### [Source passage]
- - - - - - -

I shifted my thinking drastically and tried to imagine how the
integration problems we were seeing would be solved using existing web
architecture, which we know to have the traits necessary for mass
adoption. I should mention here that by “web architecture”, I mean W3C
Tag Web Architecture but also all of the tools and techniques that
have evolved above and below it. The servers, proxies, template
languages, mod_rewrite, sessions, cookies, load balancing, liberal feed
parsers, virtual hosts, MVC, MultiViews/content negotiation, monitoring
systems, automated testing tools, dynamic languages, view source, and
on and on. All of these little tricks and techniques add up to an
extremely powerful and yet fairly simple and understandable toolkit for
building distributed systems. What’s more is that there are an unmatched
number of people who understand how to build these systems using all
variations of platform and language.

- - - - - - -

### [Stored rows]

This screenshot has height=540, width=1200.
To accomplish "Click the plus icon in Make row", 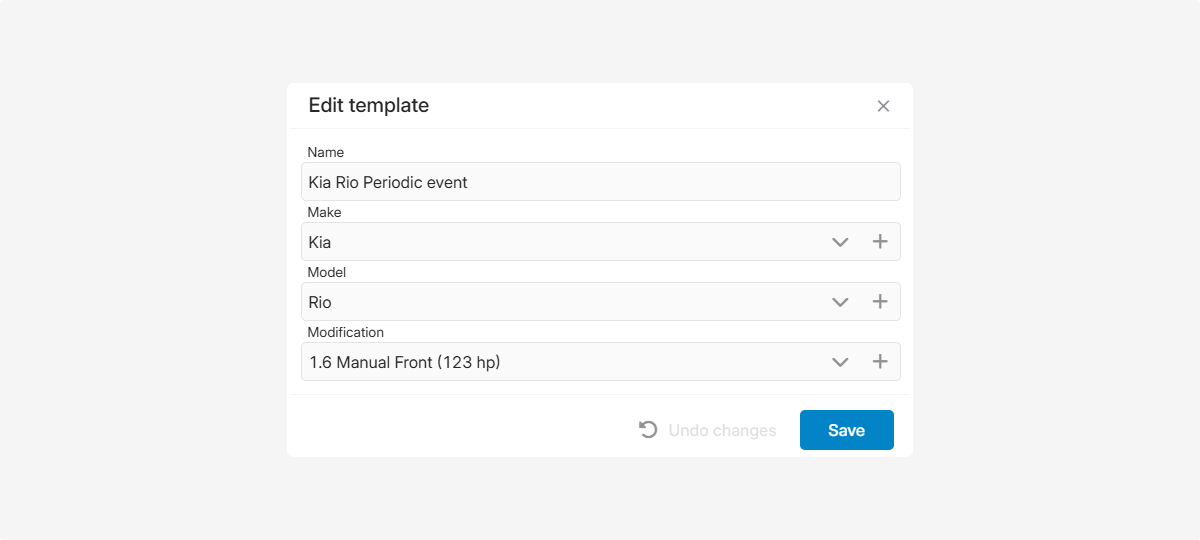I will [880, 242].
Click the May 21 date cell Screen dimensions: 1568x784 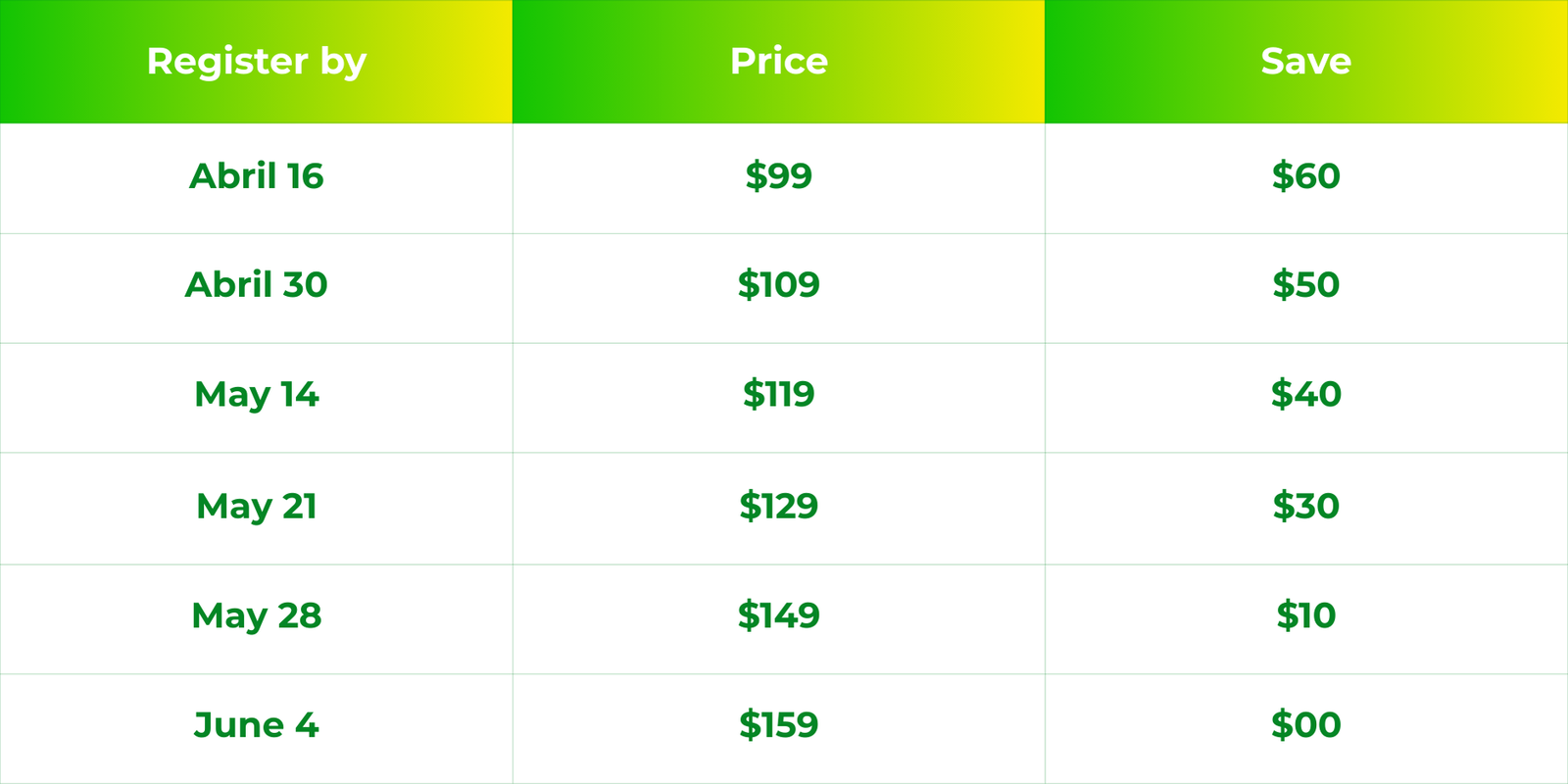[256, 509]
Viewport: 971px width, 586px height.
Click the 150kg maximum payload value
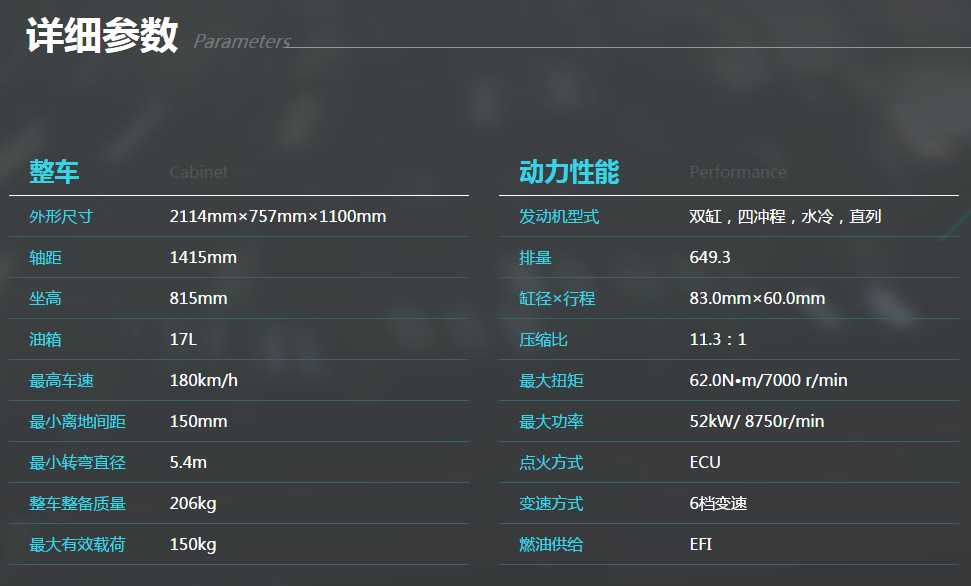coord(192,544)
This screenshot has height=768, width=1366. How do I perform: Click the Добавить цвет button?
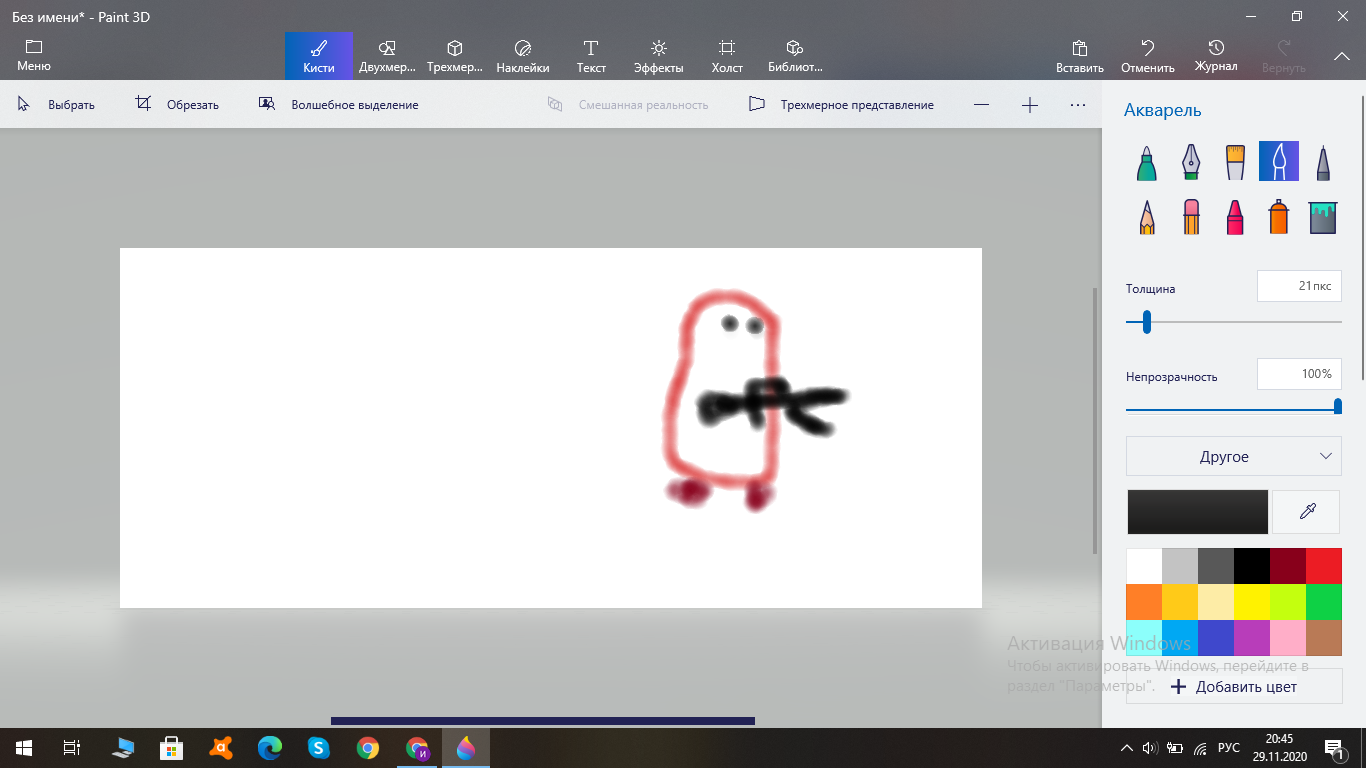[x=1233, y=687]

- - - - - - -

### [Exercise set]
1. List the qualities that the passage on web architecture attributes to the toolkit for building distributed systems.
2. Resume the passage on web architecture after its last sentence.

### [Expected answers]
1. extremely powerful, fairly simple, understandable

2.
Which brings us to Kid as “Web Services Infrastructure”. The concept is
simple: for whatever reason, template languages (PHP, ASP, JSP, CFML,
ERB, Cheetah, Tapestry, Velocity, etc.) have become a fundamental tool
for web development and their usefulness is in no way limited to
presentational data (HTML). Templates are simple, templates are
cool. You throw some junk in there and look at the result. If the result
isn’t right, you tweak your template until it does look right. There’s
no layers of magic to get in your way. When something doesn’t come out
right, you change the template. There’s no “management” or “container”
involved.
There’s no rule that says templates must only be used to generate
HTML. Indeed, many of the RSS and Atom feeds in the wild are generated
from some form of template. They are never
automatically-generated-behind-the-scenes using language bindings and
are very rarely generated using some kind of DOM/SAX API.
<rant>
RSS is the most successful web services data format in existence (after
HTML, of course ;). Successful web services in the future are likely to
resemble it. Is there a use-case for RSS or Atom in WS-* land? There are
thousands of pages of spec text and no one could throw together a simple
use-case for the most successful web service in existence? That’s
irresponsible.
</rant>
The point I’m trying to make is that template based web services are a
reality and that we should be thinking about making incremental
improvements to the general model to facilitate more machine-centric
data formats instead of creating whole new paradigms.
There are a variety of really important issues with using templates for
general purpose web services programming, most having to do with the
first part of Postel’s Law:
“Be conservative in what you do; be liberal in what you accept from
others.”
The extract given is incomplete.